-- What to work on --
Copy each of the following items word for word, keeping every line in its original order.

################

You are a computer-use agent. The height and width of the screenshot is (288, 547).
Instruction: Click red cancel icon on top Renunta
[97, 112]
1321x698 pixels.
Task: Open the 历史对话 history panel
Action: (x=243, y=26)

################

-- Solution to this problem --
You are a computer-use agent. The height and width of the screenshot is (288, 547).
Instruction: Click red cancel icon on top Renunta
[97, 112]
1321x698 pixels.
Task: Open the 历史对话 history panel
Action: (x=243, y=26)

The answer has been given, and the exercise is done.